The Sts. Constantine and Helen, Giannitsa (Ιερός ναός Αγίων Κωνσταντίνου και Ελένης) is a Greek Orthodox church in the town of Giannitsa, in the Central Macedonia region of northern Greece, dedicated to Saint Constantine the Great and his mother Helen, and belonging to the archdiocese of Edessa, Pella and Almopia. Built as a Bulgarian orthodox Sts. Cyril and Methodius (Св. св. Кирил и Методий) church during the late Ottoman era, the building was converted into a Greek church following the incorporation of Giannitsa and the rest of Greek Macedonia into Greece in the early twentienth century.

== History ==
The first attempts to be open an Orthodox Bulgarian chapel in Yenice Vardar (Giannitsa) date back to 1891, when the school board of the Orthodox Bulgarians sent a letter to the Thessaloniki Bulgarian Municipality, explaining that a suitable house for conversion into a chapel had been found. The lack of a Bulgarian Orthodox church municipality thwarted this attempt. When it was established in January 1895, a Bulgarian chapel "Sts. Cyril and Methodius" was also opened after june of the same year with the voluntary donations of Archimandrite Nikolay, Dimitar Mihaylov, Trayan Kalinchanov, El. Ivanova, D. Galabov, T. Nedelkov, A. Atanasova, D. Popgeorgiev, Gligor Mokrev, Maria Dimitrova, El. Dimitrova, Katerina Bozhinova, grandmother Velika Mokreva, Bozhina Pozharlieva, Velika Gl. Mokreva, Maria Poptrayanova, Katerina Dimitrova and Maria Mitsova. The chapel began to operate until the end of the year, when the Nativity of Christ was celebrated there. On June 1, 1896, an application was submitted for the issuance of a foundation stone for the construction of a Bulgarian church next to the kaymakamam (ottoman turkish official). In April and May 1902, the chairman of the municipality, Archimandrite Dionysius, once again put the issue on the agenda with a letter to the Bulgarian Exarchate and to the Grand Vizier of the Sublime Porte.

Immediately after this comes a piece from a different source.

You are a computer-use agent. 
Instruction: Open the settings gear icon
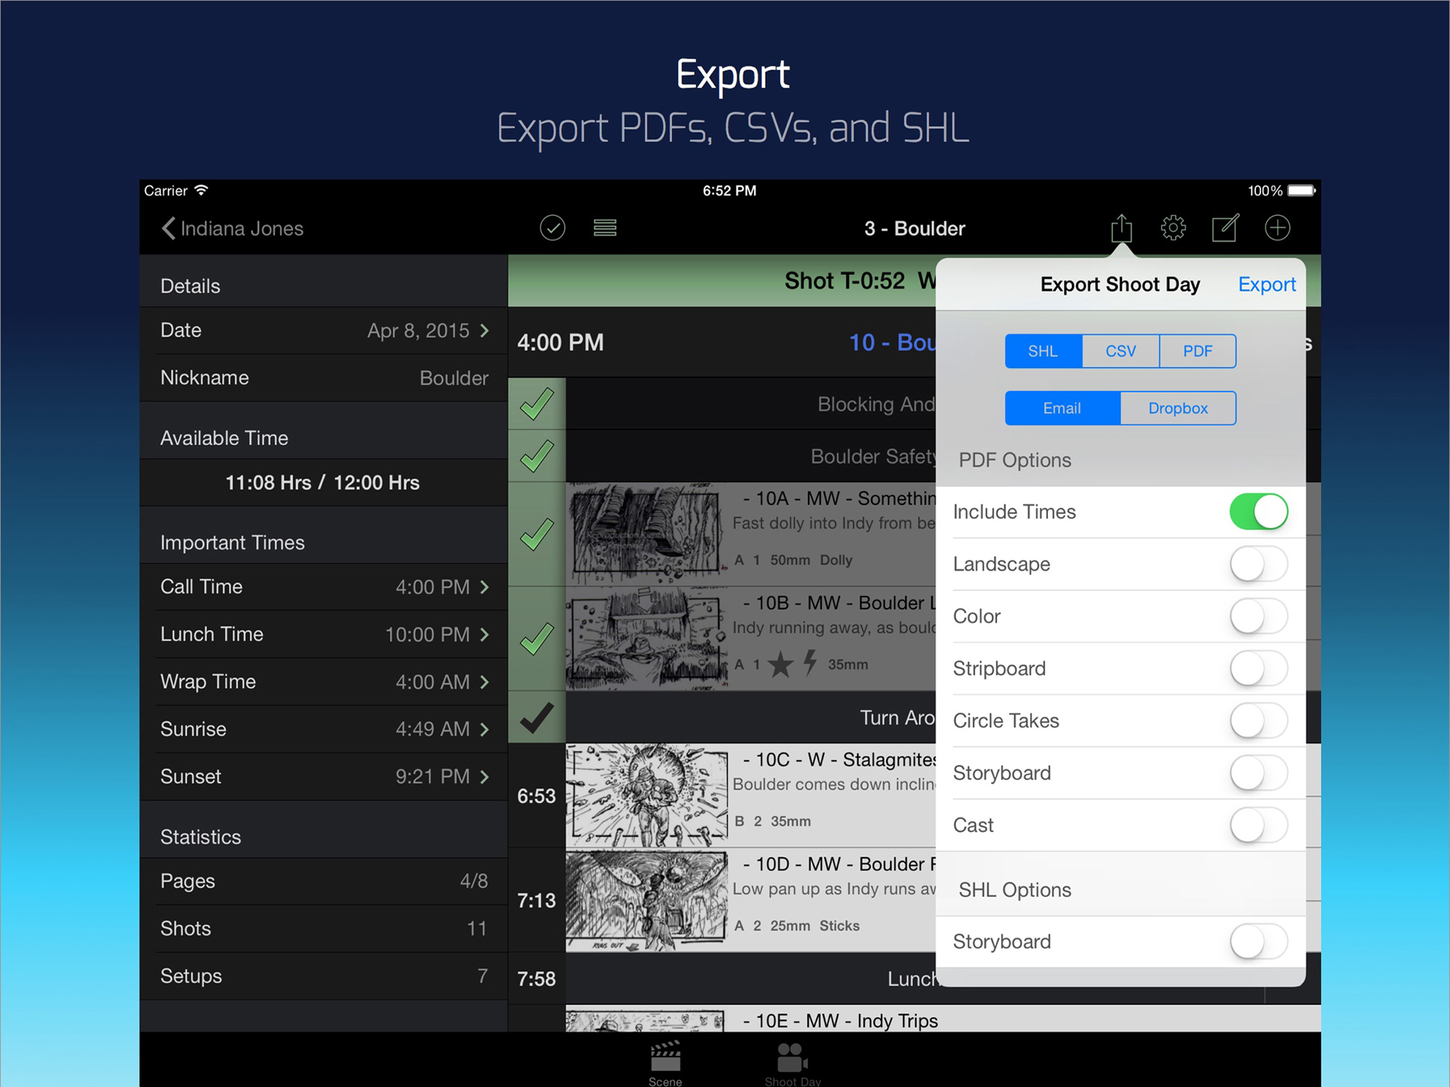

In the first days of 1906, a sultan's decree was received for the construction of the Bulgarian church. It was allowed to be 18 m long, 12 m wide and 9 m high, with one bell tower instead of the originally planned two. The Bulgarian municipal authorities issued a protocol for the immediate start of the construction of the church. A specially created committee included Nikola Shkutov, Dine Garkov, Andon Popstavrev, Harish Bozhkov, Dionis Stankov, Hadzhi Dionish and Hristo Mandalchev, who managed to collect the initial 78 gold pounds and 25 groschen. The property on which the church was to be built was owned by Dimitar Trapkov, Valkoyanov and Georgi Kostov, who donated 752 arshins of land, and two more beds of 800 arshins were purchased for a total area of 1772 arshins. At a solemn event attended by over 500 people, the foundation stone was laid on March 12, 1906. The construction was the work of master Serafim Dichev, who determined the total cost of the construction at 81,900 gold groschen, with 10,389 groschen having been collected to date. Exarch Joseph sent a letter to the Bulgarian authorities, who allocated 300 Turkish liras from the Council of Ministers of the Principality of Bulgaria through the Bulgarian National Bank.

The temple was built in the Bulgarian neighborhood of Varosh in the northeastern part of the city on December 7, 1906, by the Enidje Vardar Bulgarian Municipality of the Bulgarian Exarchate under the name "Sts. Cyril and Methodius". In 1909, icon painters from Debar region, led by Apostol Hristov, painted the icons of the temple.

Georgi Bozhkov, local bulgarian from the city, wrote in his memoirs:
"The construction of the new Bulgarian church "Cyril and Methodius" was helped not only by the citizens' funds, but also by the revolutionary tithe, part of which was set aside for this purpose. The church itself was built next to the Turkish cemetery "Karla Baba", from which our people stole the large stones that they placed in its foundation. For the consecration of the church, which took place in 1905, we wanted the Strumica bishop to come, but he refused because the Greeks did not agree and influenced the Turkish authorities to refuse. Thus, three churches were built in the city: the Greek "St. Bogoroytsa", the Bulgarian "St. Cyril and Methodius", which the Greeks later renamed "St. Constantine" and the Uniate "St. Peter and Paul”.“

After Enidze Vardar fell into Greece following the Balkan Wars, the temple was renamed “St. St. Constantine and Helena”.